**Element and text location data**
● ● ● ●
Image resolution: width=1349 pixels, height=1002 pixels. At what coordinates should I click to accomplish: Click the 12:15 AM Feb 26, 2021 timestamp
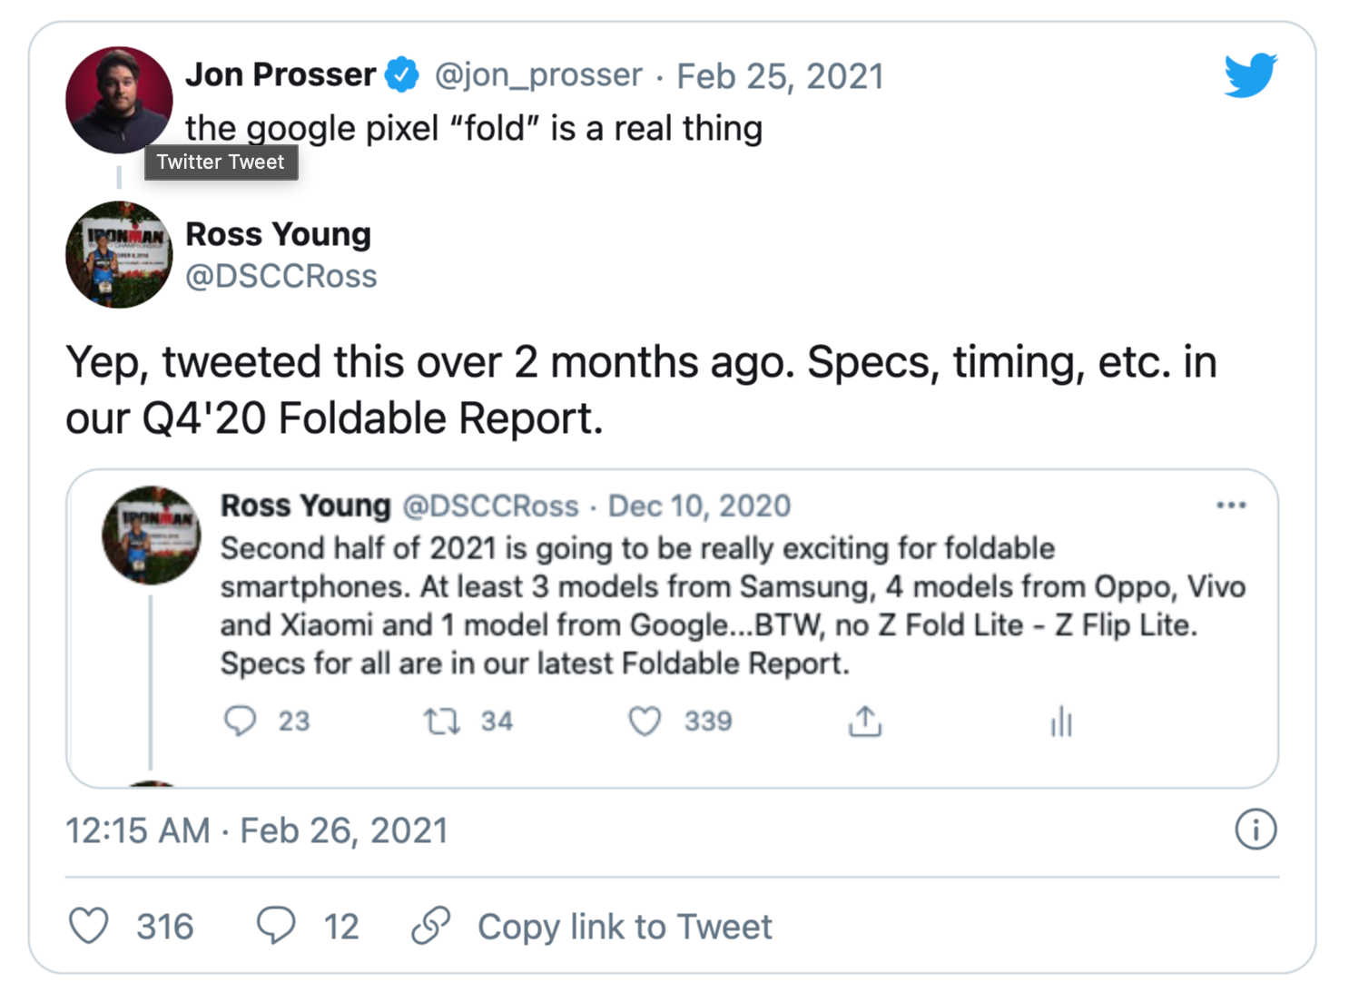[257, 830]

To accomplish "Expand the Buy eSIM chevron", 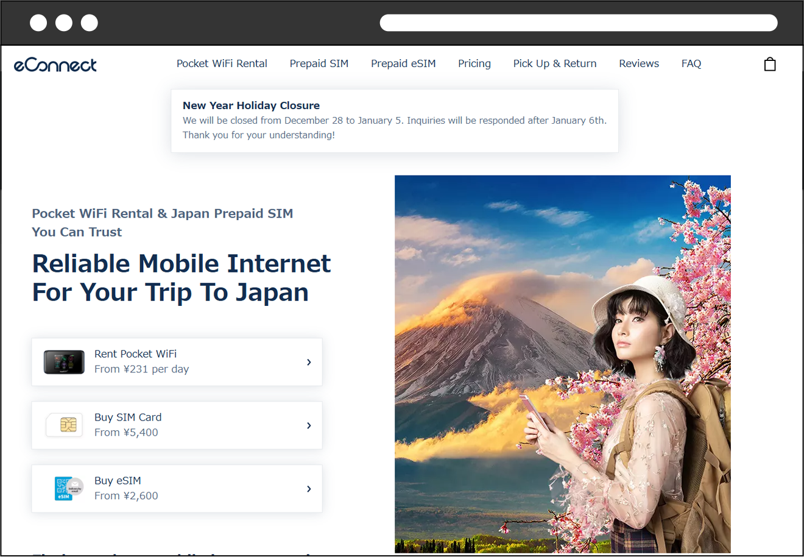I will pos(309,488).
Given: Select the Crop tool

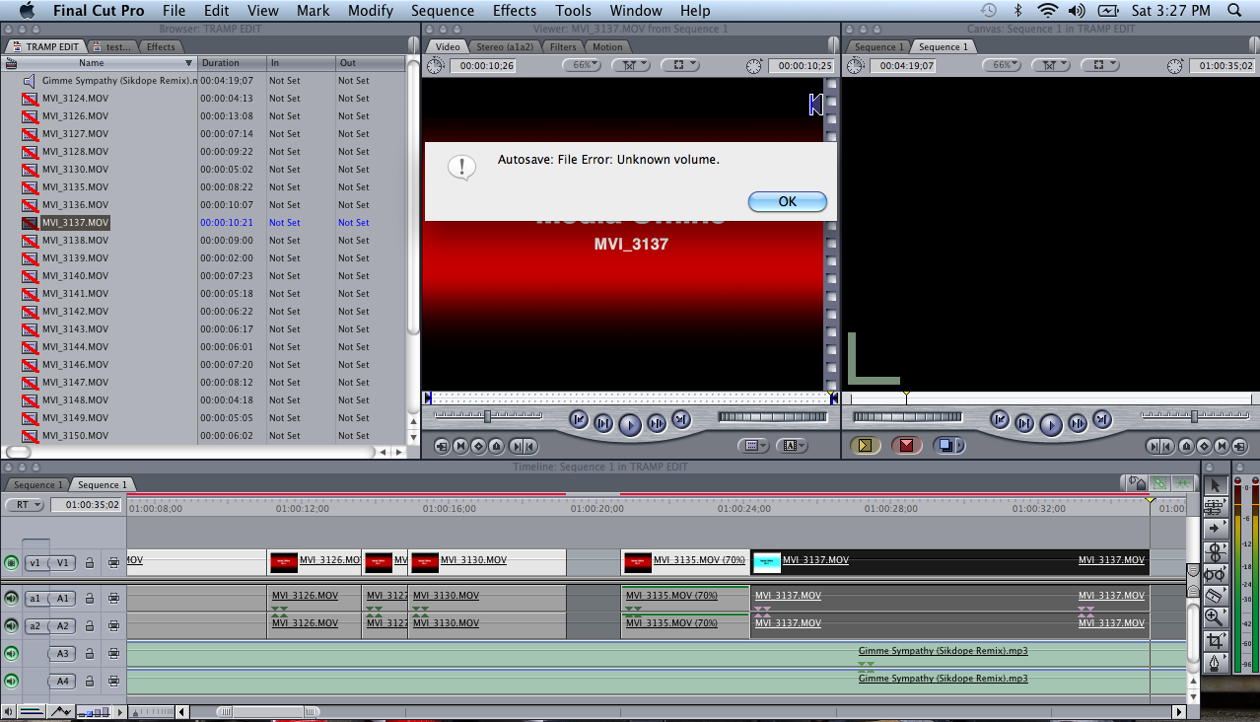Looking at the screenshot, I should click(1216, 640).
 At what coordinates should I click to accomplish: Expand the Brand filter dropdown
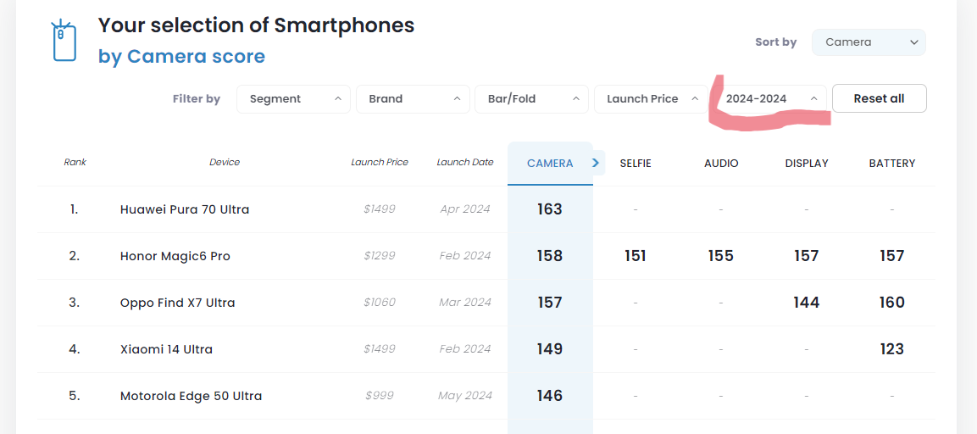pos(413,99)
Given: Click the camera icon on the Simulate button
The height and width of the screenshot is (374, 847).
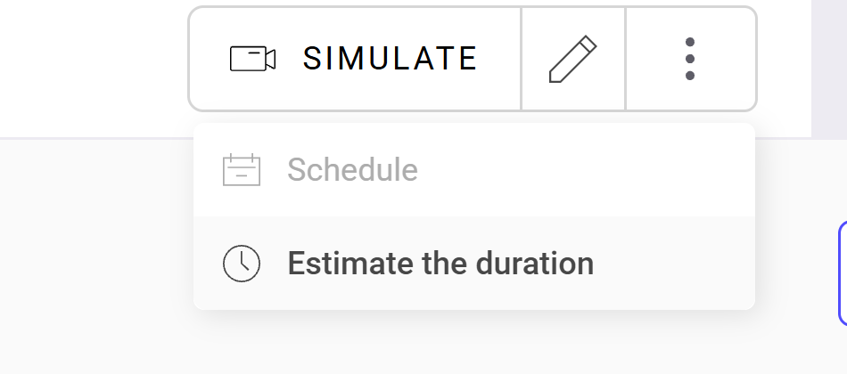Looking at the screenshot, I should pyautogui.click(x=252, y=59).
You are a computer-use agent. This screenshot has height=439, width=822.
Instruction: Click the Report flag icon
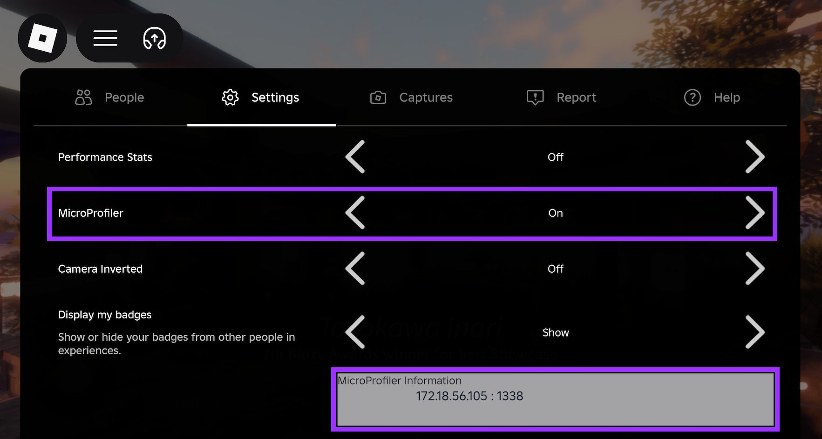pos(535,97)
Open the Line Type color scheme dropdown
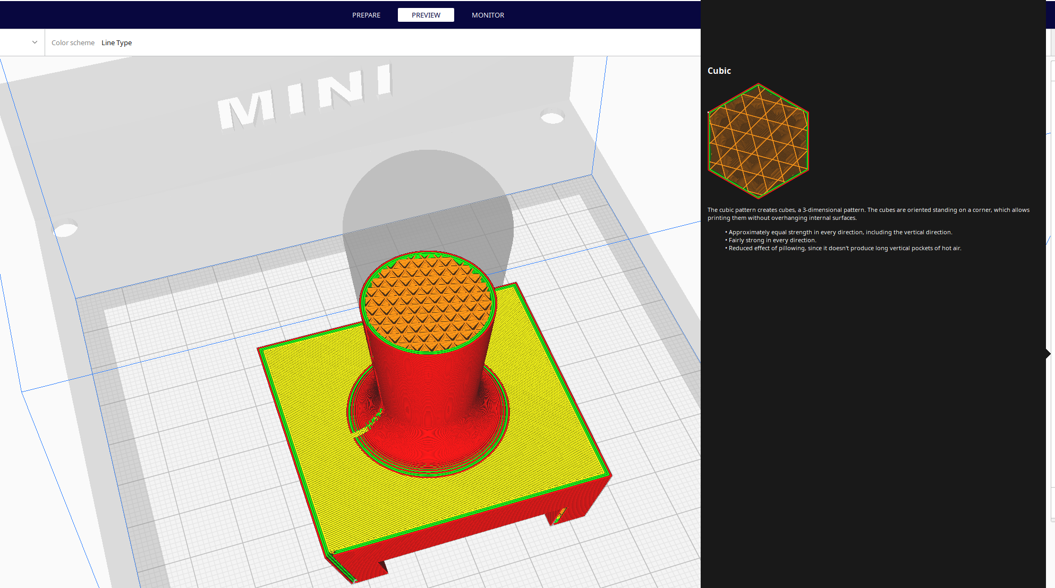Image resolution: width=1055 pixels, height=588 pixels. (116, 42)
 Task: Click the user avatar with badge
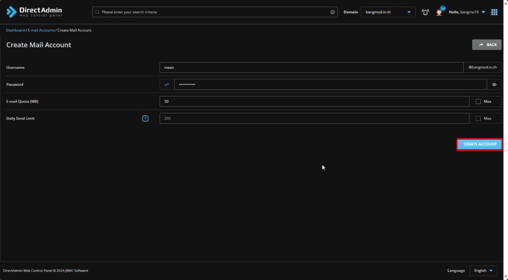click(x=439, y=12)
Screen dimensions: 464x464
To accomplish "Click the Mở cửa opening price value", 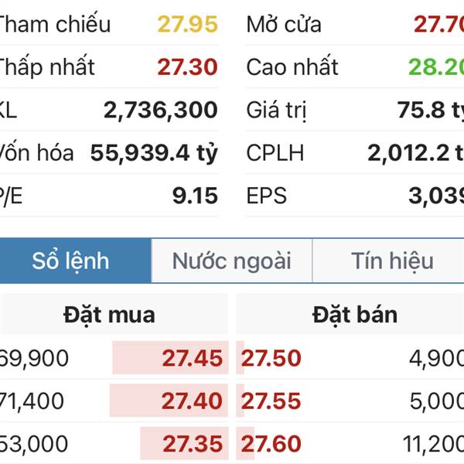I will 438,24.

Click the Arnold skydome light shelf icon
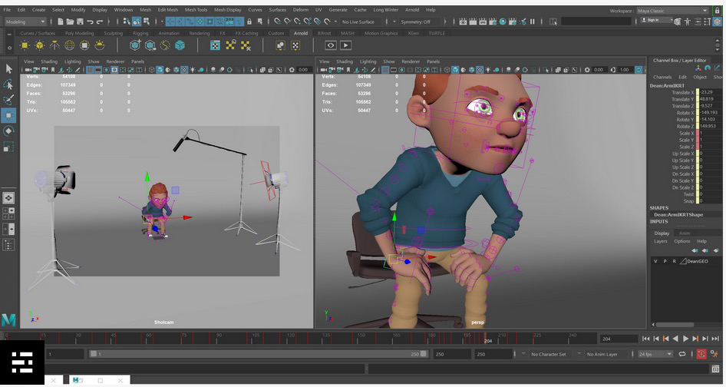70,46
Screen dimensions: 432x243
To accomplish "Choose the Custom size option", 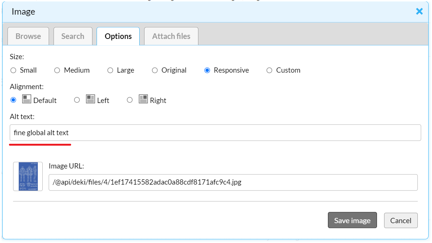I will (269, 70).
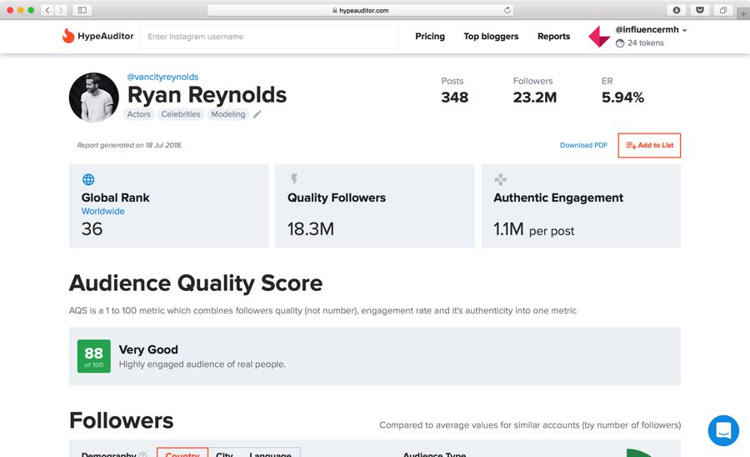Expand the @influencermh account dropdown
The image size is (750, 457).
[x=685, y=30]
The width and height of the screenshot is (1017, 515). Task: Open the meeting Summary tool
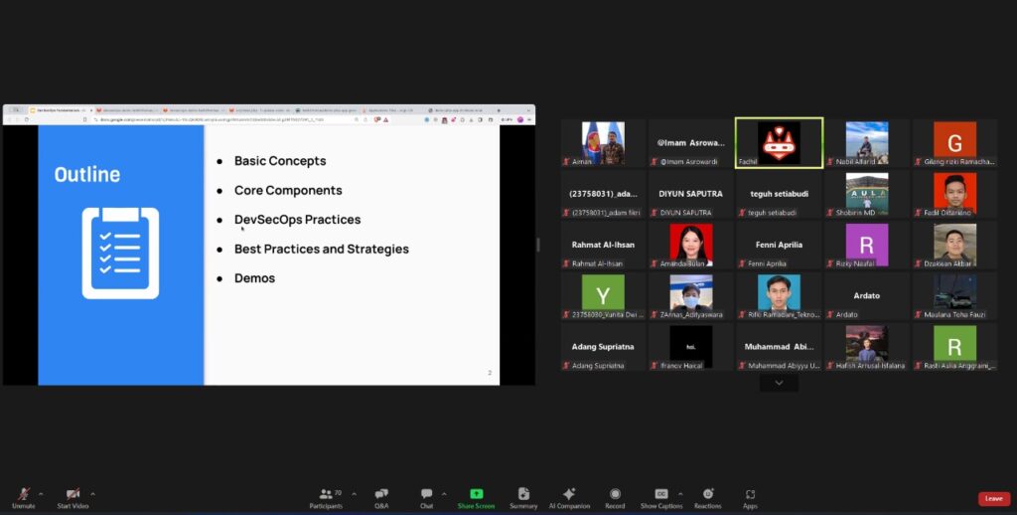point(523,498)
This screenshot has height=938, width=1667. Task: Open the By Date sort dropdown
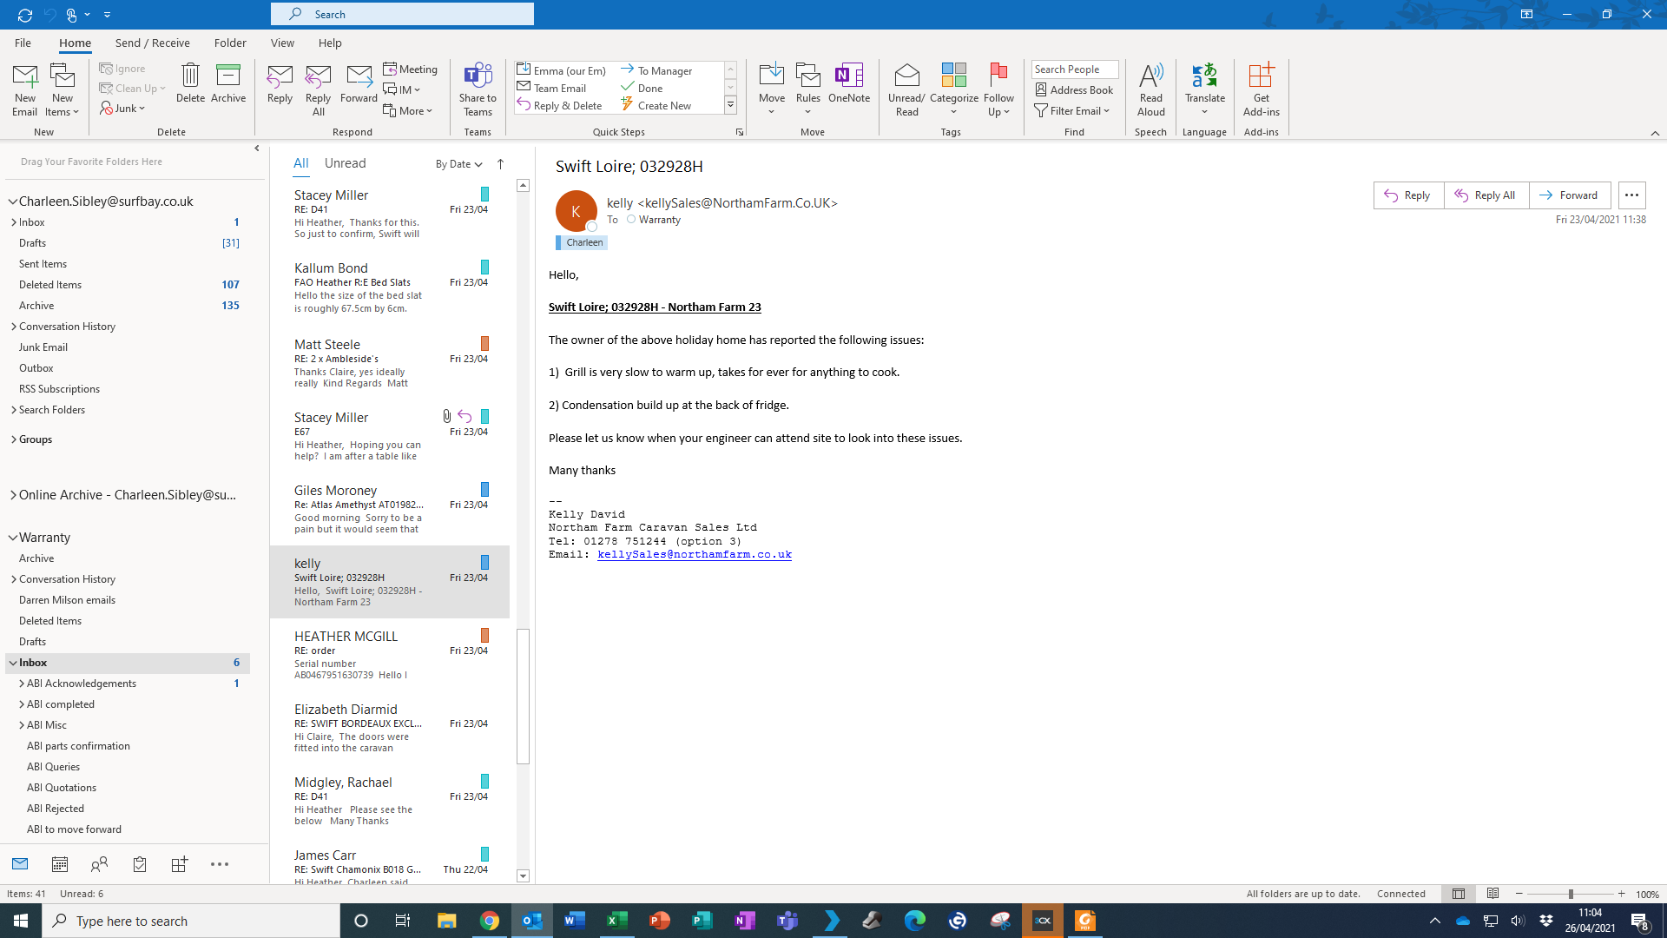(458, 164)
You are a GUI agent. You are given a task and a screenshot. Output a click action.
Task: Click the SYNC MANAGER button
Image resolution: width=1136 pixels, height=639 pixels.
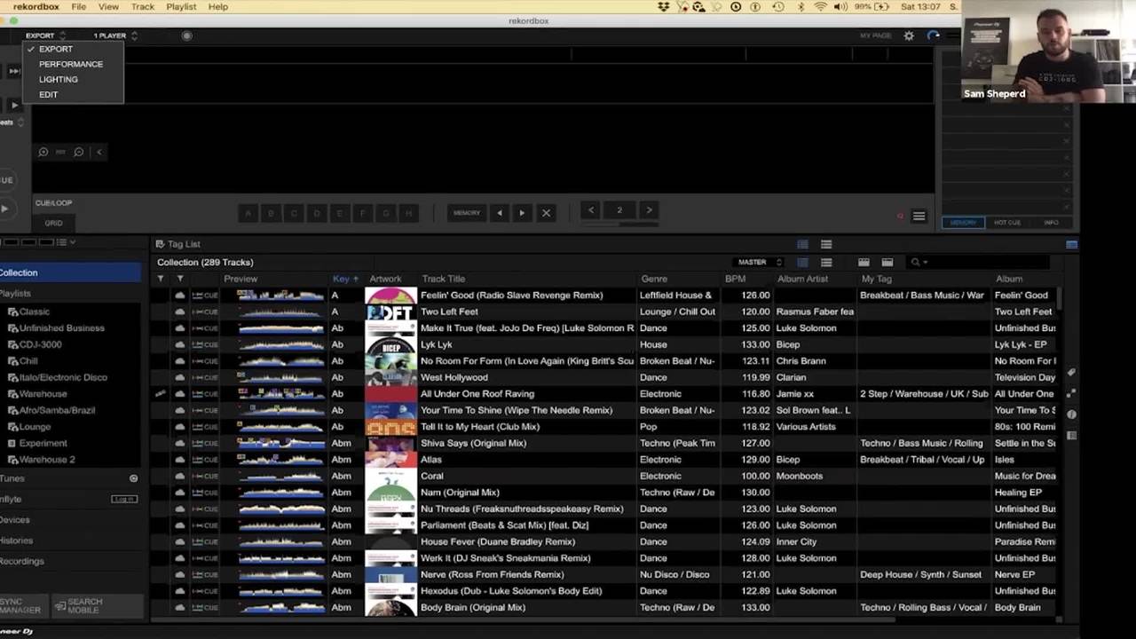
● ● ● ●
**Challenge**
Update the stretch of rows from the line containing "You are a GUI" through the end of the rows by replacing "SYNC MANAGER" with "SYNC CENTER" and keeping everything else the same. Omit the pictures from your answer.

**Written answer**
You are a GUI agent. You are given a task and a screenshot. Output a click action.
Task: Click the SYNC CENTER button
Image resolution: width=1136 pixels, height=639 pixels.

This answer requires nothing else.